A hearty Yankee “hurrah” rose from the deck of the Constitution. At the sound of it John Cheever, a sturdy Marblehead seaman, who was lying on deck apparently dead from a wound he had received, opened his eyes and, calling to a shipmate, asked what the noise was for, and in reply learned that the enemy had struck. Springing up on one hand he waved the other above his head and gave three cheers.

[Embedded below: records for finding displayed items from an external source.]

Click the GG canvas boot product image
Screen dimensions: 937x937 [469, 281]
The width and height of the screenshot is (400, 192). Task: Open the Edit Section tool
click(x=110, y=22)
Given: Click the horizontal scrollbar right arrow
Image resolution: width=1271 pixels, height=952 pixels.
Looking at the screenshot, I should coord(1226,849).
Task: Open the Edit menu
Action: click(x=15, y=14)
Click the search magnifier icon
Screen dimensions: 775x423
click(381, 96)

But the last one ended with the death-rattle in his throat and he fell back dead.
In just sixty-five minutes from the time that Commodore Bainbridge decided to risk the Java’s raking fire he had her rolling on the long seas a complete wreck.
And yet the pluck of the British crew was so great that their fire was not wholly silenced until ten minutes later, a fact of which any Anglo-Saxon, whatever his flag, may well feel proud.
Seeing that the enemy was silenced, and his flag nowhere in sight, the Constitution stood up to windward with every spar aloft in place, “ship-shape and Bristol fashion.” She had received one shot through the mizzen-mast, and some other spars had been clipped and grazed by the Java’s fire; some of her running rigging and of her shrouds and stays had been slashed, but for practical purposes she was “fore and fit.” As the British Naval Chronicle put it, “the Java sustained unequalled injuries beyond the Constitution.”
Nevertheless, on returning to the Java the British flag was found waving from the stump mizzen-mast, and the Constitution ranged up to give her another raking broadside. As the Java was then entirely helpless the British flag was hauled down.